New rating system research

vladstamate · Post by **vladstamate** » Thu Aug 05, 2010 7:44 am

Found this today:

http://games.slashdot.org/story/10/08/0 ... e-Over-Elo

""Less than 24 hours ago, Jeff Sonas, the creator of the Chessmetrics rating system, launched a competition to find a chess rating algorithm that performs better than the official Elo rating system. The competition requires entrants to build their rating systems based on the results of more than 65,000 historical chess games. Entrants then test their algorithms by predicting the results of another 7,809 games. Already three teams have managed create systems that make more accurate predictions than the official Elo approach. It's not a surprise that Elo has been outdone — after all, the system was invented half a century ago before we could easily crunch large amounts of historical data. However, it is a big surprise that Elo has been bettered so quickly!""

Regards,
Vlad.

Gian-Carlo Pascutto · Post by **Gian-Carlo Pascutto** » Thu Aug 05, 2010 3:03 pm

In fact, at this time, there are 25 submissions and only 1 outperformed ELO.

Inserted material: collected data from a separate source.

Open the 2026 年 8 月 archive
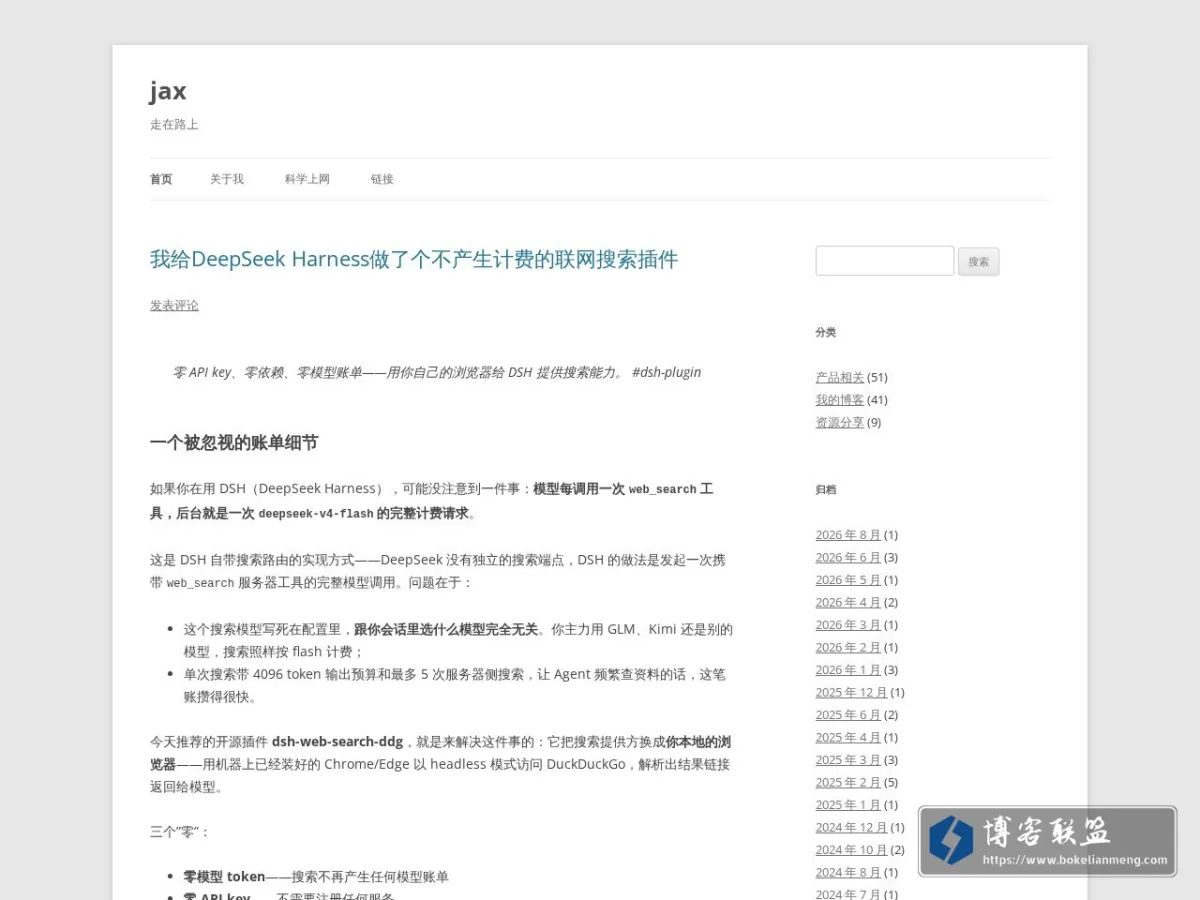1200x900 pixels. (848, 535)
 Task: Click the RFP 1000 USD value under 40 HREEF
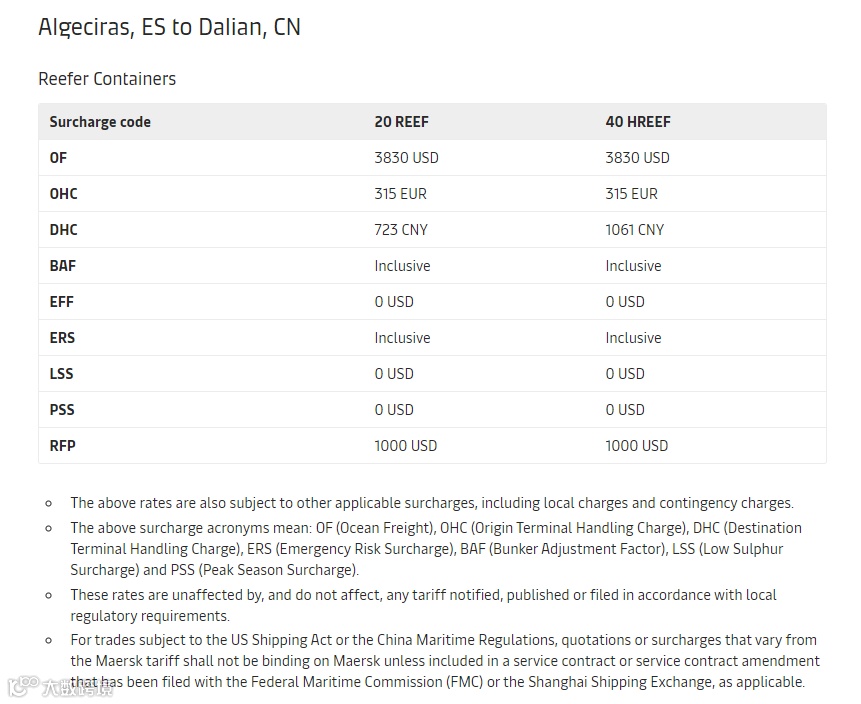click(636, 445)
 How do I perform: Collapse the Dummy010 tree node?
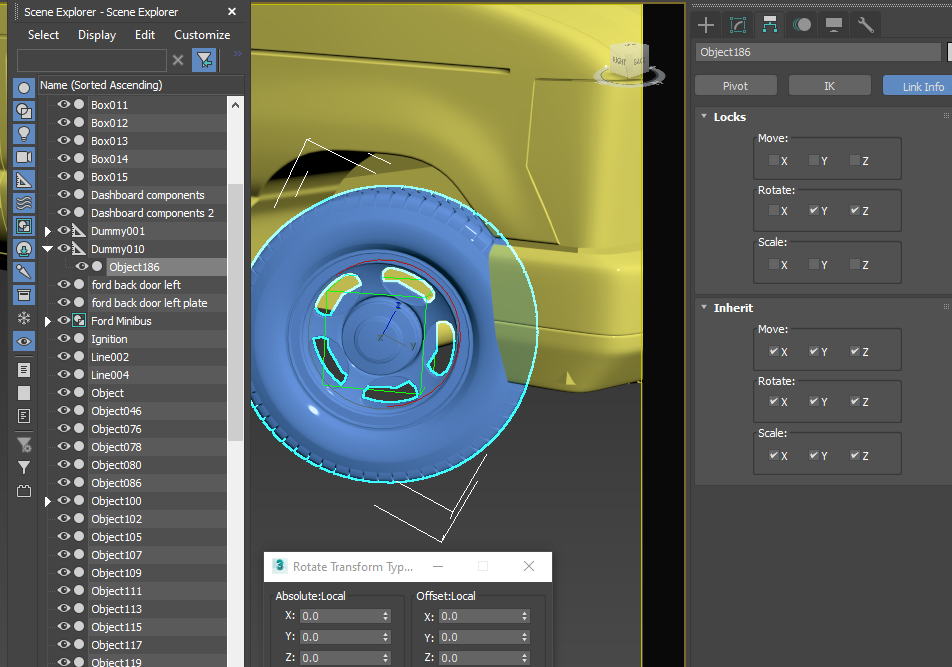point(45,248)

This is quite bad, considering that considerable research into better systems already existed (Glicko for example).

That said, surely it must be possible to do much better now.

Dann Corbit · Post by **Dann Corbit** » Thu Aug 05, 2010 8:51 pm

vladstamate wrote:Found this today:

http://games.slashdot.org/story/10/08/0 ... e-Over-Elo

""Less than 24 hours ago, Jeff Sonas, the creator of the Chessmetrics rating system, launched a competition to find a chess rating algorithm that performs better than the official Elo rating system. The competition requires entrants to build their rating systems based on the results of more than 65,000 historical chess games. Entrants then test their algorithms by predicting the results of another 7,809 games. Already three teams have managed create systems that make more accurate predictions than the official Elo approach. It's not a surprise that Elo has been outdone — after all, the system was invented half a century ago before we could easily crunch large amounts of historical data. However, it is a big surprise that Elo has been bettered so quickly!""

Regards,
Vlad.

This link is quite old, but interesting and on that topic:
http://www.ratingtheory.com/

Here is a program that demonstrates his methods:
http://cap.connx.com/tournament_software/prog10.cpp

QED · Post by **QED** » Fri Aug 06, 2010 12:20 am

Which Elo? The one done by elostat, or the one done by Bayeselo?

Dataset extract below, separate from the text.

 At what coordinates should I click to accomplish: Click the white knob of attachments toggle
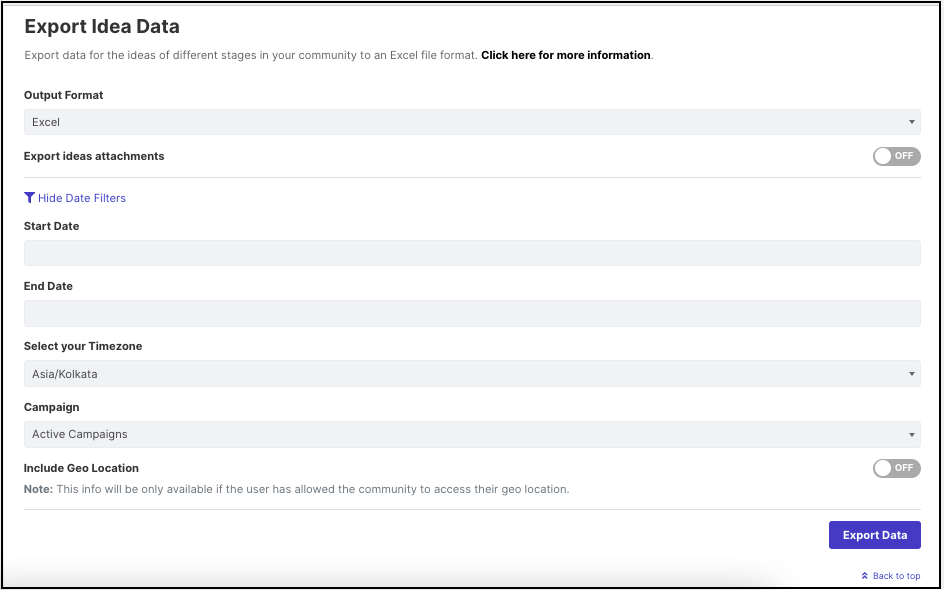point(883,156)
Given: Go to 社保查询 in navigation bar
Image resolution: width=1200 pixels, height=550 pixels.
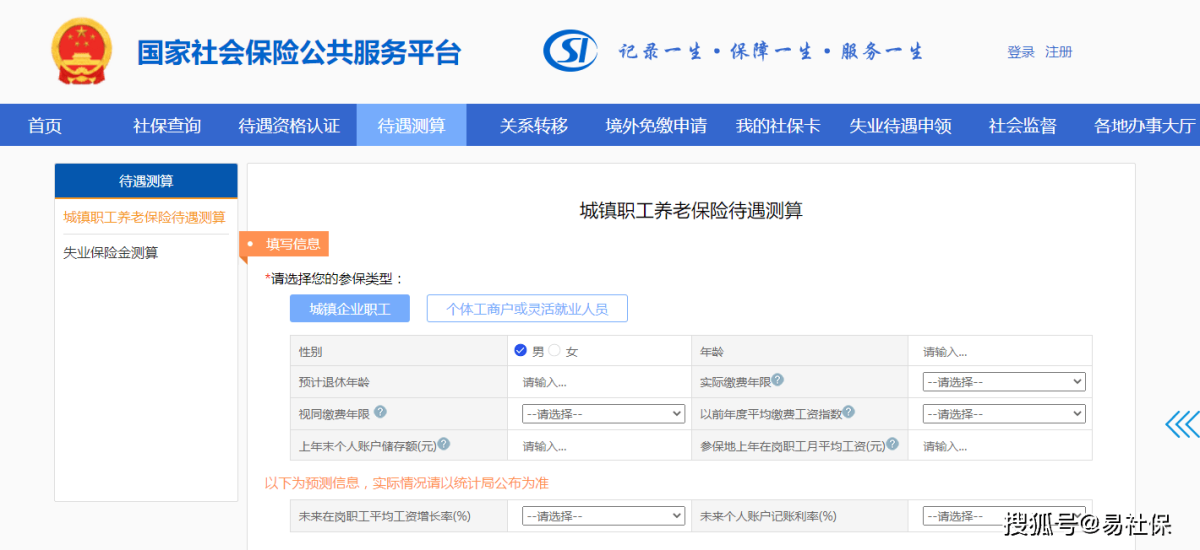Looking at the screenshot, I should (x=167, y=126).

Uri Blass · Post by **Uri Blass** » Fri Aug 06, 2010 12:51 am

Gian-Carlo Pascutto wrote:In fact, at this time, there are 25 submissions and only 1 outperformed ELO.

This is quite bad, considering that considerable research into better systems already existed (Glicko for example).

That said, surely it must be possible to do much better now.

I see no reason to hurry.
Submissions must be made by 2:00am Monday 15 November 2010 and I do not see a reason for people to give their submissions more than 3 months before the final date.

I am surprised by the fact that there are so many submissions.

Uri

CRoberson · Post by **CRoberson** » Mon Aug 09, 2010 6:59 pm

Gian-Carlo Pascutto wrote:In fact, at this time, there are 25 submissions and only 1 outperformed ELO.

This is quite bad, considering that considerable research into better systems already existed (Glicko for example).

That said, surely it must be possible to do much better now.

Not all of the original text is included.